Media Iran Rilis Daftar 13 Pemimpin Dunia sebagai Target
Media Iran, Hamshahri, memicu perhatian internasional setelah merilis daftar berisi 13 pemimpin dunia yang disebut sebagai target balas dendam menyusul serangan Amerika Serikat (AS) dan Israel yang menewaskan Pemimpin Tertinggi Iran, Ali Khamenei.
Mengutip Chosun Ilbo, Senin (13/7/2026), surat kabar yang dimiliki Pemerintah Kota Teheran itu mempublikasikan infografis kontroversial tersebut tak lama setelah prosesi pemakaman Khamenei.
Diketahui, Pemimpin Iran tersebut dilaporkan tewas dalam serangan udara pada 28 Februari 2026.
Publikasi tersebut muncul setelah Mojtaba Khamenei, yang menggantikan posisi ayahnya sebagai Pemimpin Tertinggi Iran, menyampaikan janji untuk membalas kematian para korban perang.
“Kami berjanji untuk membalas darah suci Anda dan semua martir yang gugur dalam dua perang ini. Balas dendam ini adalah tuntutan rakyat kami dan harus dieksekusi,” tegas Mojtaba dalam pesan tertulis yang disampaikan setelah pemakaman.
Dalam infografis yang beredar, terdapat tulisan besar berbunyi, “Balas dendam tidak bisa dihindari.”
Baca Juga: Serangan Baru AS Dikecam Iran, Diplomasi Disebut Buyar
Infografis itu juga memuat pesan lain yang berbunyi, “Para penjahat akan membawa harapan akan kematian yang damai ke liang kubur mereka.“
Pengamat dan aparat intelijen menilai publikasi tersebut mencerminkan pandangan kelompok garis keras yang memiliki pengaruh kuat di lingkungan pemerintahan Kota Teheran.
Netanyahu dan Trump Masuk Daftar Teratas
Daftar yang dirilis Hamshahri menampilkan visual hasil rekayasa kecerdasan buatan (AI) yang memperlihatkan para tokoh tersebut mengenakan seragam tahanan berwarna oranye.
Di posisi teratas terdapat nama Perdana Menteri Israel Benjamin Netanyahu dan Presiden AS Donald Trump.
Keduanya digambarkan dengan bidikan senjata yang mengarah ke dahi mereka.
Selain Netanyahu dan Trump, daftar tersebut juga mencantumkan sejumlah pejabat senior AS dan Israel.
Di antaranya Menteri Pertahanan Israel Israel Katz, Kepala Komando Pusat AS Brad Cooper, Menteri Pertahanan AS Pete Hegseth, Menteri Luar Negeri AS Marco Rubio, Duta Besar AS untuk Israel Mike Huckabee, Kepala Militer Israel Eyal Zamir, serta Menteri Luar Negeri Israel Gideon Sa’ar.
Tidak hanya itu, sejumlah pemimpin Eropa juga masuk dalam daftar tersebut.
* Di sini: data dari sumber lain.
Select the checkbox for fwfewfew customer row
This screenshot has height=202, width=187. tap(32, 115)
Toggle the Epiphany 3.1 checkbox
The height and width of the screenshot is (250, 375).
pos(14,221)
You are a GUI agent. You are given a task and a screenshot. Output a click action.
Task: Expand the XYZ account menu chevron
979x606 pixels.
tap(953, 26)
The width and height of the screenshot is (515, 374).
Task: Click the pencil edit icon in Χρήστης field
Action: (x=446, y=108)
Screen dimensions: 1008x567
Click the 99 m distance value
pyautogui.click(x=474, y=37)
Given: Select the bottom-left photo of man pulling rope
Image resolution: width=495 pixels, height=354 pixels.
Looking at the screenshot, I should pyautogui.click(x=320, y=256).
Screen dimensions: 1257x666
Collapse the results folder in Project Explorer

Mereka adalah Perdana Menteri Italia Giorgia Meloni, Kanselir Jerman Friedrich Merz, Presiden Prancis Emmanuel Macron, dan Perdana Menteri Inggris Keir Starmer.
Teheran menuduh negara-negara Eropa tersebut ikut bertanggung jawab karena tidak mengecam serangan AS dan Israel.
Iran juga menilai negara-negara itu membiarkan wilayah udaranya digunakan oleh pesawat militer AS.
Meski demikian, hingga kini belum ada konfirmasi resmi apakah daftar yang dirilis media tersebut telah memperoleh persetujuan dari pemerintah pusat Iran.
Baca Juga: Trump Hingga Macron Disebut Media Iran Masuk Daftar Target
Israel Kecam Keras Publikasi Daftar Ancaman
Pemerintah Israel merespons keras publikasi infografis tersebut. Kementerian Luar Negeri Israel menyebut tindakan itu sebagai bentuk hasutan yang berbahaya.
Melalui pernyataan resmi yang diunggah di platform X, Israel menuding Iran berupaya memicu gelombang kekerasan baru di tingkat global.
“Rezim Iran, yang membantai 40.000 warganya sendiri yang menuntut kebebasan, kini menghasut kekerasan terhadap para pemimpin negara-negara demokratis,” tulis Kementerian Luar Negeri Israel.
Pernyataan tersebut menambah ketegangan diplomatik yang terus meningkat antara Iran, Israel, dan negara-negara Barat pasca-konflik yang berlangsung dalam beberapa bulan terakhir.